Regarding claim 2, the rejection of claim 1 is incorporated herein. Furthermore, the combination of Stergioudis, Givental, Lesiecki teaches
wherein the at least one data record comprises all of the data records that are not labeled. ([0078] of Givental states “The label of the selected labeled portion of data is propagated to the selected unlabeled portion of data (step 412). Steps 406-412 are then repeated for each subsequent portion of unlabeled data in the partially labeled dataset until all portions of data in the partially labeled dataset are labeled to generate a fully labeled dataset (step 414).” The at least one data record selected at each iteration, taken across all iterations, comprises all of the data records that are not labeled.)

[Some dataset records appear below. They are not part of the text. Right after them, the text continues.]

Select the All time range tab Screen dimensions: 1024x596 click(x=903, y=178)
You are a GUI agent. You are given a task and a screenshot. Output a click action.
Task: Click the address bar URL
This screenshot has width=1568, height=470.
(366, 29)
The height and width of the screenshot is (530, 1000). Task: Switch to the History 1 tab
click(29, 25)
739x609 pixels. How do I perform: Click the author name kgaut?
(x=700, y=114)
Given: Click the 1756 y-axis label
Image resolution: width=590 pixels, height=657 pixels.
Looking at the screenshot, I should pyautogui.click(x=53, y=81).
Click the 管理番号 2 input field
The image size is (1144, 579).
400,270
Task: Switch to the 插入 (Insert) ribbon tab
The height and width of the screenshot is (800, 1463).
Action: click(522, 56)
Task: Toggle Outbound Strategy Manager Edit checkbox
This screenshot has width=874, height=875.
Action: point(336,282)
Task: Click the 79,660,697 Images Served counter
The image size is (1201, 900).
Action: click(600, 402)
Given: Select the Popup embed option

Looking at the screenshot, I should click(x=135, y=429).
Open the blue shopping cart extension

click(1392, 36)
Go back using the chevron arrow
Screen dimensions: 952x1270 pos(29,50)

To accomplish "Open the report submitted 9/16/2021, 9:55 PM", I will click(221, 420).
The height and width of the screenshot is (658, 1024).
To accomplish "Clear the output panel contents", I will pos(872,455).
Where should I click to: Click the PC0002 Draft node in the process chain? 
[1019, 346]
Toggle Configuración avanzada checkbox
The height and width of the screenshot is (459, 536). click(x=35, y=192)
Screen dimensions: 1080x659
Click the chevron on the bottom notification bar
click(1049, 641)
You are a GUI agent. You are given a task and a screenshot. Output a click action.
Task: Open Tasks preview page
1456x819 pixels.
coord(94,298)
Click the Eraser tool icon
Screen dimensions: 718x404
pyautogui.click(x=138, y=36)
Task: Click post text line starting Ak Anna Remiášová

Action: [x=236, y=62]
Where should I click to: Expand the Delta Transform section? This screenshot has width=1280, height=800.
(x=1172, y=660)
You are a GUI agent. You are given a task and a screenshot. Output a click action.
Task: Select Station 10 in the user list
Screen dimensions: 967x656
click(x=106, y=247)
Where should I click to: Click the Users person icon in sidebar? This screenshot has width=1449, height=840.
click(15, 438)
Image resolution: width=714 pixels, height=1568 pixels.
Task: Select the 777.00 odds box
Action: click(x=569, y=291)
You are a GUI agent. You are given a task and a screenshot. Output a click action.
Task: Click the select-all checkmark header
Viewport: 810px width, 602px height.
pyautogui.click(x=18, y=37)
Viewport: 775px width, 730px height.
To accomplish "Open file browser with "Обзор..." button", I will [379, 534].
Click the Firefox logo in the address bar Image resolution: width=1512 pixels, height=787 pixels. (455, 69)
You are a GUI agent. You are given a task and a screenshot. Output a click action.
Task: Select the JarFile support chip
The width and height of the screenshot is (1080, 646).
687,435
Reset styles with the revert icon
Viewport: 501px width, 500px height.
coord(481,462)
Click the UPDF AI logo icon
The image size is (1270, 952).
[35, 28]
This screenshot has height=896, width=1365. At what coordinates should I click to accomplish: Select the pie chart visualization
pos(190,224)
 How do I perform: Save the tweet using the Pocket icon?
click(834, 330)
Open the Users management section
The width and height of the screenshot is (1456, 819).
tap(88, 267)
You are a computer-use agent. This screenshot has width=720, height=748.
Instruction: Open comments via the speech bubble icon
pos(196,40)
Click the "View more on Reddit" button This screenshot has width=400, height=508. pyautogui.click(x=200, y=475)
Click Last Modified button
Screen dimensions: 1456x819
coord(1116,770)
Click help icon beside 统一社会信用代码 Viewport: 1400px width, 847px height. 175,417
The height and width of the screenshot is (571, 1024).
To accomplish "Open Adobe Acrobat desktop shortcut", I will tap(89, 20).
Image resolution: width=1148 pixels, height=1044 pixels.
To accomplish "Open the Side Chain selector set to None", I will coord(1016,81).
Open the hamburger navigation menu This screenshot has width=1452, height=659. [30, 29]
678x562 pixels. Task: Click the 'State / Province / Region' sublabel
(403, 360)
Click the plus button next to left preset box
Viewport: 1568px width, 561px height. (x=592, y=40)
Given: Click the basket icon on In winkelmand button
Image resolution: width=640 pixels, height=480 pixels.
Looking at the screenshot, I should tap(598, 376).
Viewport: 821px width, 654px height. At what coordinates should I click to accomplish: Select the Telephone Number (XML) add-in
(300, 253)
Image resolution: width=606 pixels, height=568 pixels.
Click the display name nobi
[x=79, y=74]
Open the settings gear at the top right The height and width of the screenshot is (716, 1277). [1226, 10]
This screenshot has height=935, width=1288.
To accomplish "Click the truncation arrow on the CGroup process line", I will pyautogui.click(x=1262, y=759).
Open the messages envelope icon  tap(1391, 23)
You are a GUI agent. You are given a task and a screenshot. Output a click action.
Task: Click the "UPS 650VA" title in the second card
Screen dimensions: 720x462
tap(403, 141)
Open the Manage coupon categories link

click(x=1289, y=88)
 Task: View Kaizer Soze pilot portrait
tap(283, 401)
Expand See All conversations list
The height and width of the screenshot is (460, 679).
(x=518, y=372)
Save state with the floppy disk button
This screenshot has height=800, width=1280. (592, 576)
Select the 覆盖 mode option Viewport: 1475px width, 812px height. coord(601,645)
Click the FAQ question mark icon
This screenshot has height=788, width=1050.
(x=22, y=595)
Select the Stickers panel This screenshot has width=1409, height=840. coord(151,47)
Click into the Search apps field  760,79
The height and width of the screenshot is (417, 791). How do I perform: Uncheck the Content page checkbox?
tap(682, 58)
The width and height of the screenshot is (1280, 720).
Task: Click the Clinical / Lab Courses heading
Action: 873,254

Regarding claim 3, the rejection of claim 1 is incorporated herein. Furthermore, the combination of Stergioudis, Givental, Lesiecki teaches
wherein the at least one data record comprises, of the data records that are not labeled, a subset of data records labeled by the label propagation algorithm. ([0077] of Givental states “A partially labeled dataset is generated based on the labeled subset of data and the unlabeled data in the input dataset (step 404). A next unlabeled portion of data in the partially labeled dataset is selected (step 406). Then, for each labeled portion of data in the partially labeled dataset, a similarity measure is generated indicating a similarity between the labeled portion of data and the selected unlabeled portion of data (step 408). A labeled portion of data having a highest similarity measure, indicating a highest similarity with the unlabeled portion of data is selected (step 410).” [0078] of Givental states “The label of the selected labeled portion of data is propagated to the selected unlabeled portion of data (step 412). Steps 406-412 are then repeated for each subsequent portion of unlabeled data in the partially labeled dataset until all portions of data in the partially labeled dataset are labeled to generate a fully labeled dataset (step 414).” At each iteration of Givental, step 406 selects one unlabeled portion and step 412 labels that selected subset via the label propagation algorithm.)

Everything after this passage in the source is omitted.